The self-fulfilling prophecy.

Saintpaulia velutina

One of the ways in which we psych ourselves up for change, is we create a little self-fulfilling prophecy bubble.

Self-fulfilling prophecy is a term coined by the sociologist Robert K. Merton, and subsequently taken over by social psychologists.  It occurs when you see a situation a certain way, and your behaviors, based on this perception, cause your belief to become reality.  The classic example in the race relations literature is that a person walking down a deserted street late at night sees a black man approaching him.  Unnerved, the person thinks, “I better be on guard, that guy is likely to be hostile.”  (I told you this was a racism example!)  Meanwhile, this is what the other man sees.  Someone glaring at him, in a defensive posture, as though he were some kind of monster.  So, he frowns, beginning to feel a bit irritated with this person.  The prophecy is fulfilled.

I am stretching the term a little bit when I describe my resolution psych-up as a self-fulfilling prophecy bubble, but this is how it happens.

First, I experience the itch for change.  I’m not sure why it’s described as an itch, since it feels a lot more like there is a giant spider inside your stomach, and you have to get it out now.  The so-called ‘itch’ provokes me to see today as an ideal day to turn a new leaf.  I begin to interact with the day, forcing it to cough up new-leafy qualities like sunshine, rain, or particularly large strawberries at the grocery store.  I read its signs as Trelawney reads tea leaves.  There is no room for argument from this day.  It submits without a whimper.

I queue up the next episode of This American Life and it is about Christmas.  But then the next one is about Quitting!  I examine my fortune cookie intently,  and it tells me the time for being practical is now.  Not very helpful.  So, I look up the definition of practical.  “Of or pertaining to practice or action” (Dictionary.com)  Better!  (There’s the word “action” in it.)  It is just as I prophesied.  Forces are aligning for change.  All signs point to go.

I mean, really, a lot of this is more confirmation bias than self-fulfilling prophecy, but what causes me to think of it as a self-fulfilling prophecy is that perceiving the day to be inherently changeful is a way to double backhand trigger reactive behavior in myself.  And that is when the day truly becomes what I perceived it to be.  A day of change.

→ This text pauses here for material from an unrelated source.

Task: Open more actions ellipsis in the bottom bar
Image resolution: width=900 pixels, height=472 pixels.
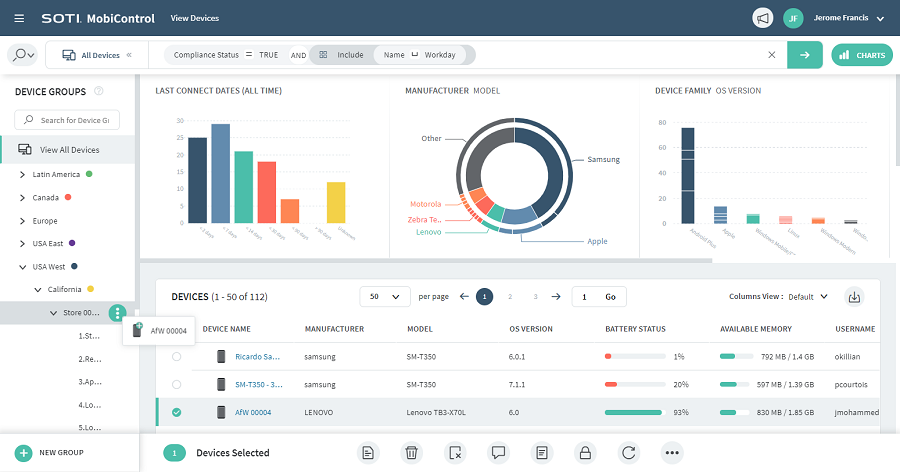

It’s almost like, when we first approach the subject of change, we are nervous cowards.  We’ve failed so many times before it’s almost embarrassing to bring it up.  So we approach it with sidelong glances, like an Ivy League school we want to apply to without telling anyone.  That’s what makes us create this bubble of ephemeral signs and signals.  It’s the only way external agents can encourage us without our actually talking to anyone about what’s on our mind.  And we need all the encouragement we can get.  So, we create a magical fantasy in which today is a special sort of day, in which fate is running a promotion.  Embark on your journey today, and today only, and the Moirai will tweak the thread of your life and give you the destiny of your choice.  And that is how we persuade ourselves to begin.

Now onto the good stuff, wherein I start rearranging the furniture of my life and feeling stressed and uncomfortable.  That is, after all, why I started writing this.  As inspiring as it is to read the bubbly success stories of people who either have no problem with change, or are glossing over the gritty bits, I need something a little bit more instructive to work with.  Something that’s going to give me some tools to use when everything starts getting all squirrely in a few days.